Open zevele opened 2 years ago
@zevele Please tell me
I may be able to reproduce your issue on docker container.
@zevele Please tell me
Thanks @takuya-takeuchi !
OS - Windows 10 "GPU is available or not" - How do I check? GPU - NVIDIA GeForce GTX 1050
Is there anything I can do to help debugging this on my system?
You can check whether gpu is running or not by
Just in case, do you use FaceRecognitionDotNet.CUDAXXX?
FaceRecognitionDotNet
rather than FaceRecognitionDotNet.CUDAXXX
does not use GPU.
You can check whether gpu is running or not by
I ran the train again and checked the GPU utilization - and it's not using the GPU. I'm following the wiki regarding training the model . I'm running the following command (as per the instructions).
dotnet add package FaceRecognitionDotNet
I tried also
dotnet add package FaceRecognitionDotNet.CUDA92
But GPU utilization is still zero.
I also see you wrote there:
You should build DlibDotNetNative.dll, DlibDotNetNativeDnn.dll and DlibDotNetNativeDnnAgeClassification.dll with CUDA.
How do I compile them with CUDA? how do I use FaceRecognitionDotNet.CUDAXXX?

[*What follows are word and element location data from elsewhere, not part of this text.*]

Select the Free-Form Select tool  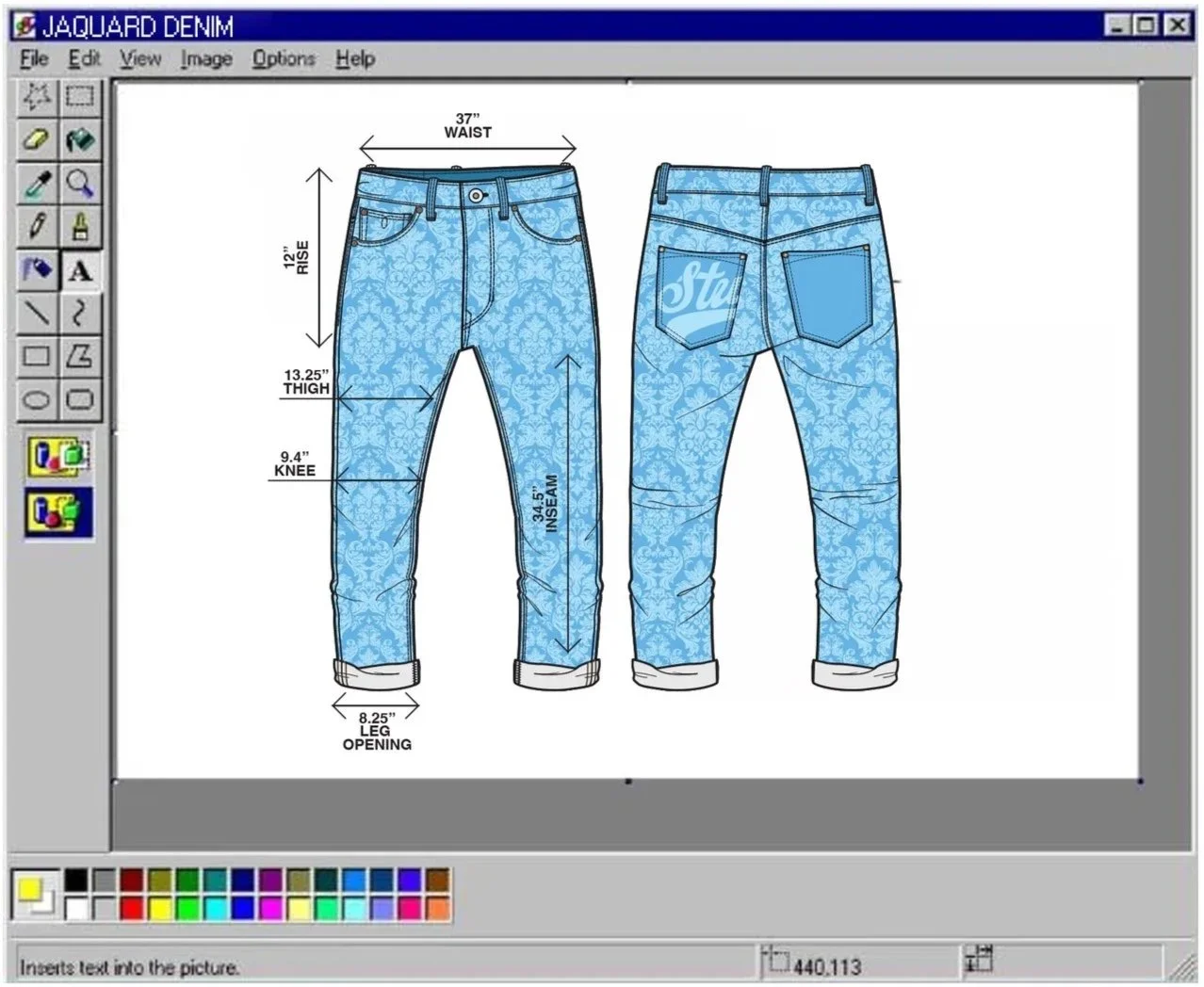point(38,95)
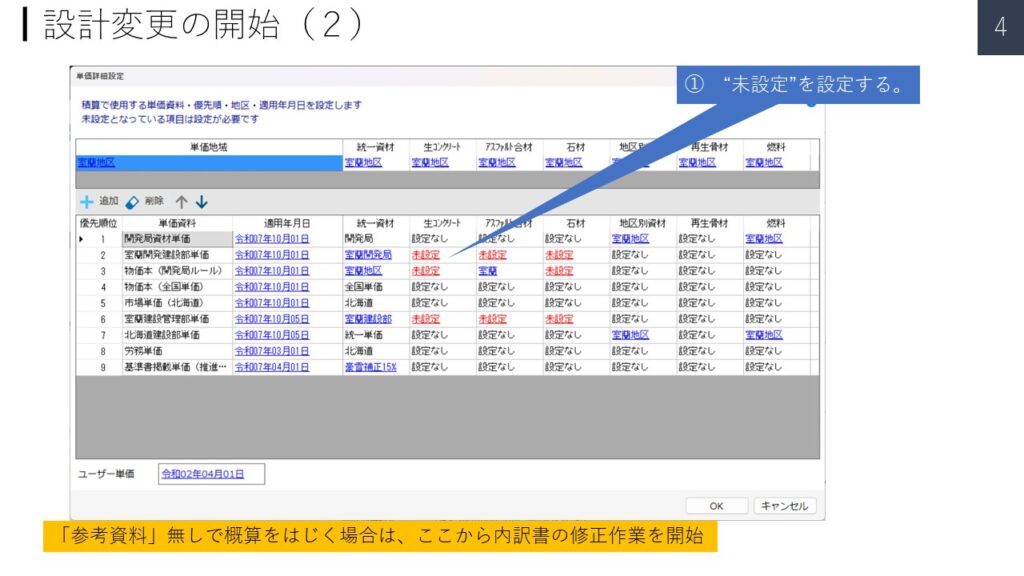Open the ユーザー単価 date 令和02年04月01日
The image size is (1024, 576).
203,474
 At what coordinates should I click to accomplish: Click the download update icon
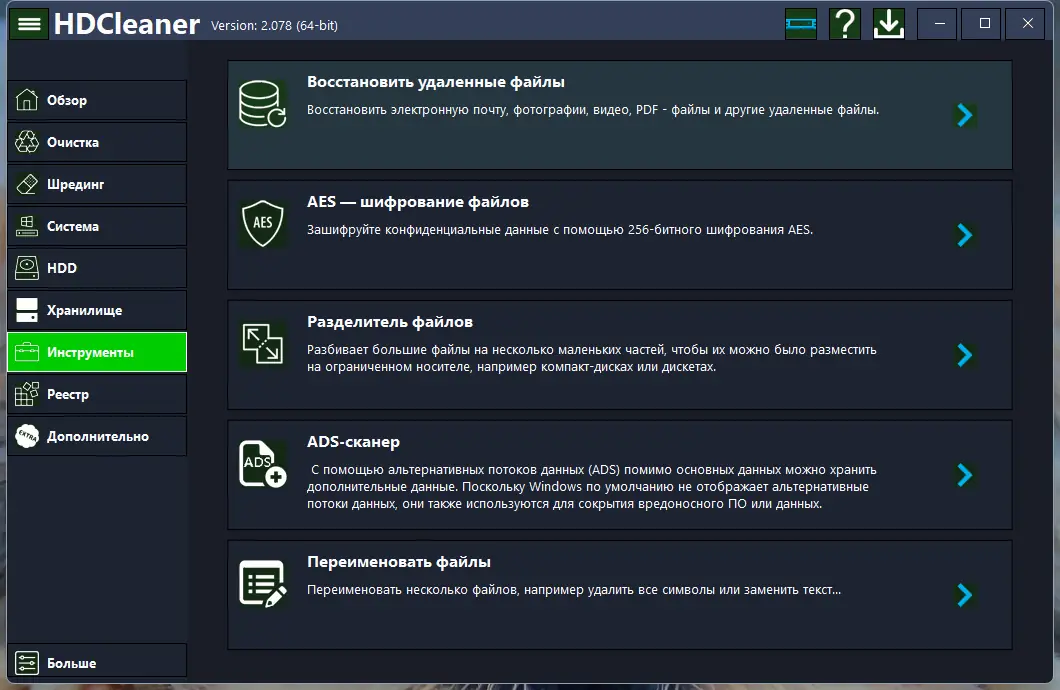888,24
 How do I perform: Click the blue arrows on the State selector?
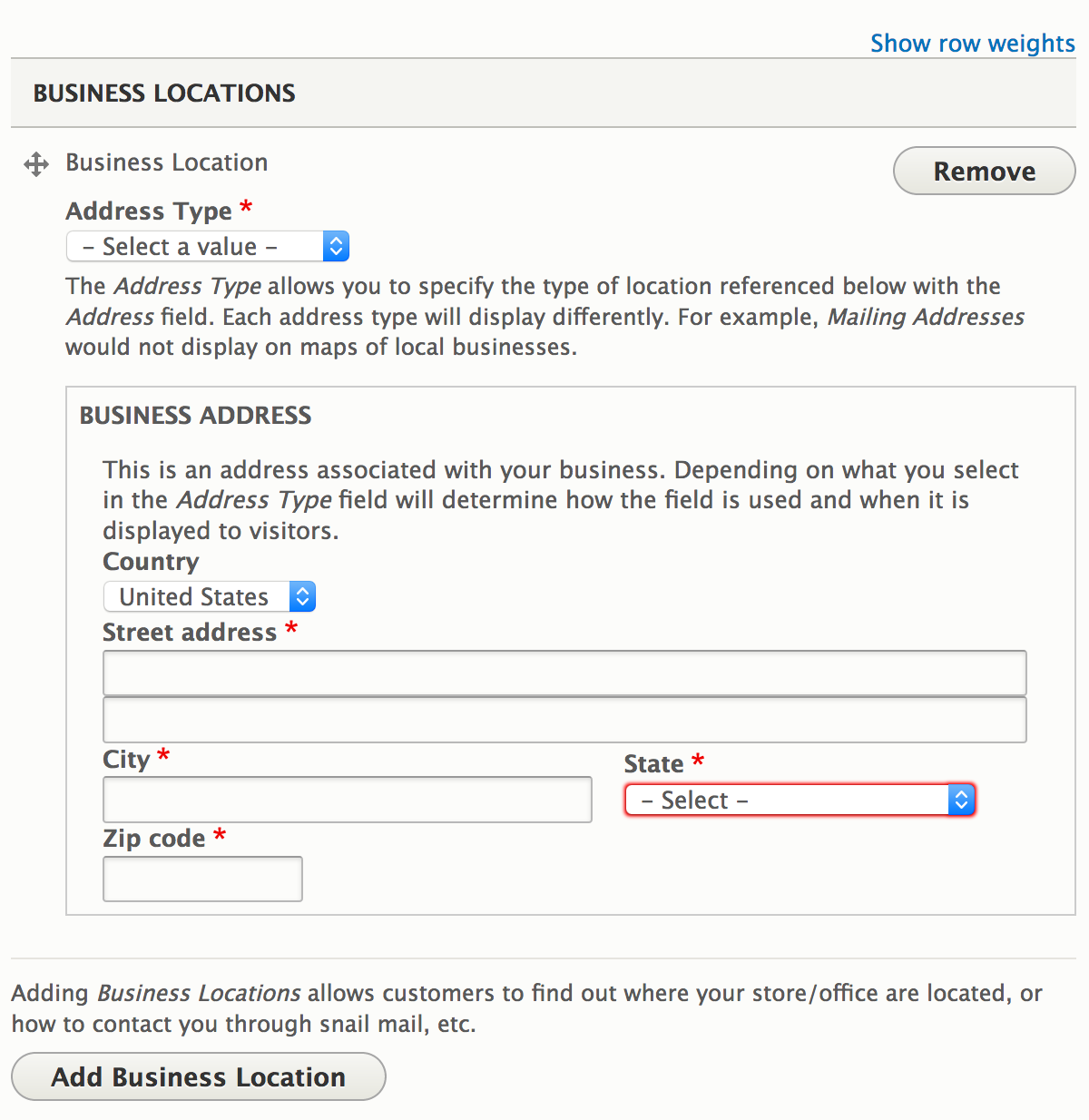[x=960, y=800]
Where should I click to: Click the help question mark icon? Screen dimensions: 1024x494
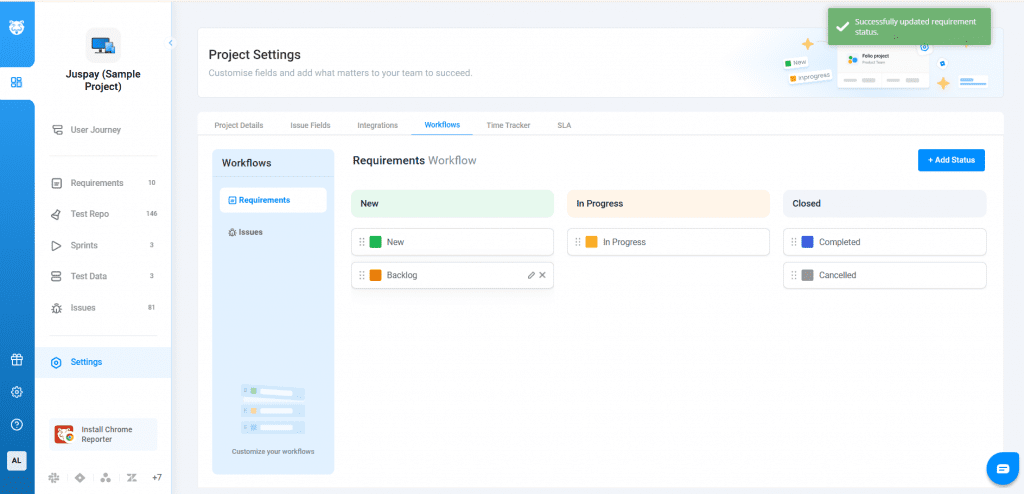[x=16, y=424]
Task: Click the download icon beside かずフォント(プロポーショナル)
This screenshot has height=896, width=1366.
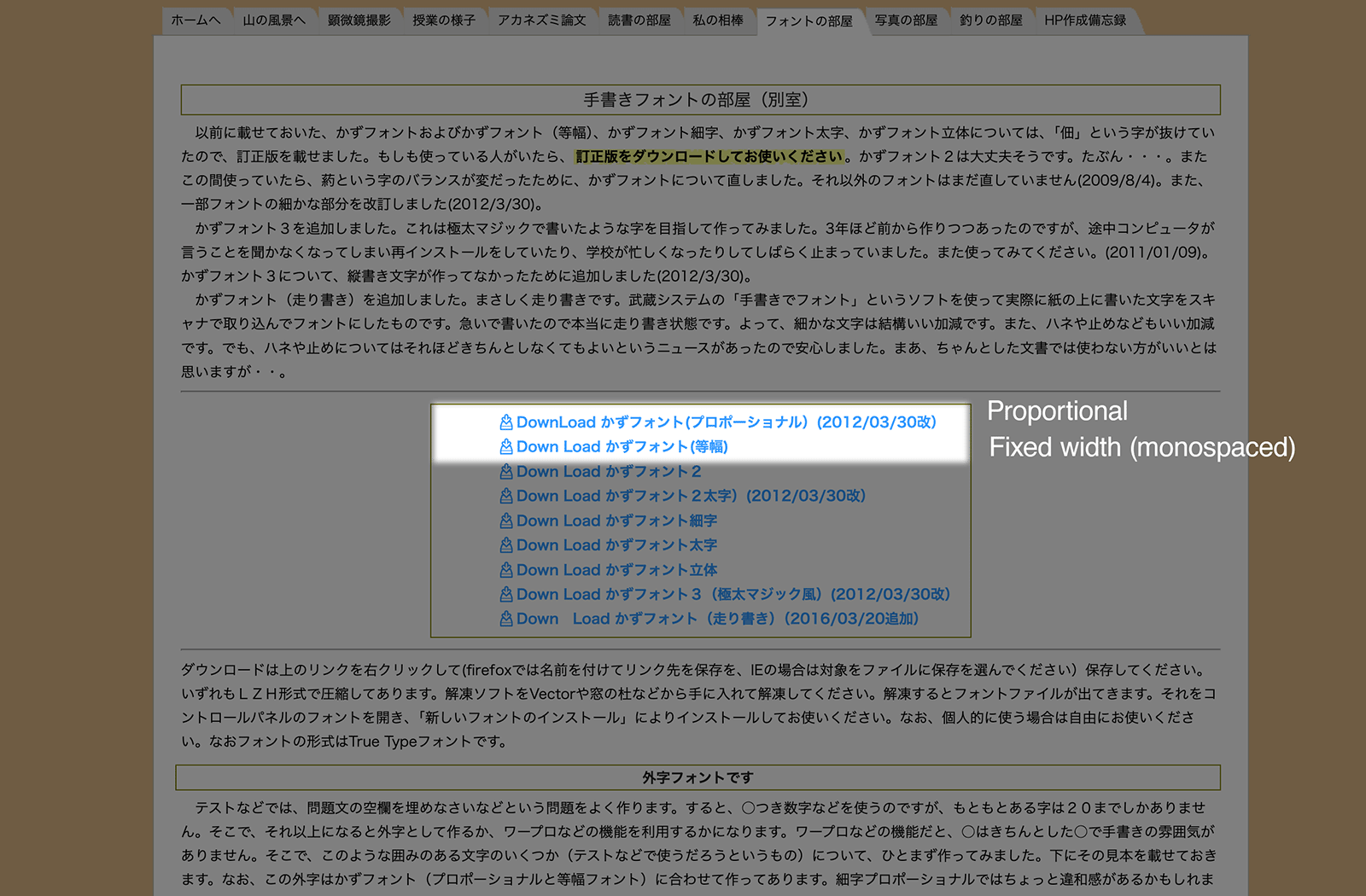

Which cuda version do you install in your machine? If install CUDA 11.2, you must install FaceRecognitionDotNet.CUDA112. You must use proper version FaceRecognitionDotNet corresponding to installed CUDA. And you must install cudnn.
Which cuda version do you install in your machine? If install CUDA 11.2, you must install...
Thanks! I tried installing CUDA 11.2 and also downloaded cudnn 11.2. Then I Added the path reference to the cudnn in the environment variables.
added both FaceRecognitionDotNet and FaceRecognitionDotNet.CUDA112:
dotnet add package FaceRecognitionDotNet
dotnet add package FaceRecognitionDotNet.CUDA112
Rebuilt the project using:
dotnet build -c Release
I also tried copying the dll's from the cudnn folder to the output folder.
But still zero GPU utilization. What am I missing?
You need not to use FaceRecognitionDotNet. You should install only FaceRecognitionDotNet.CUDA112. Please uninstall FaceRecognitionDotNet.
You need not to use FaceRecognitionDotNet...
Actually I tried that and got an error - so I thought I needed both of them. With both of them the training runs - just without CUDA).
If I do:
dotnet remove package FaceRecognitionDotNet
dotnet add package FaceRecognitionDotNet.CUDA112
(just in case...)
and then dotnet build -c Release
When I run the training I get:
Epoch: 600
Learning Rate: 0.001
Min Learning Rate: 1E-05
Min Batch Size: 384
Validation Interval: 20
Use Mean: False
Start load train images
System.TypeInitializationException: The type initializer for 'DlibDotNet.NativeMethods' threw an exception. ---> System.DllNotFoundException: Unable to load DLL 'DlibDotNetNativeDnn': The specified module could not be found. (Exception from HRESULT: 0x8007007E)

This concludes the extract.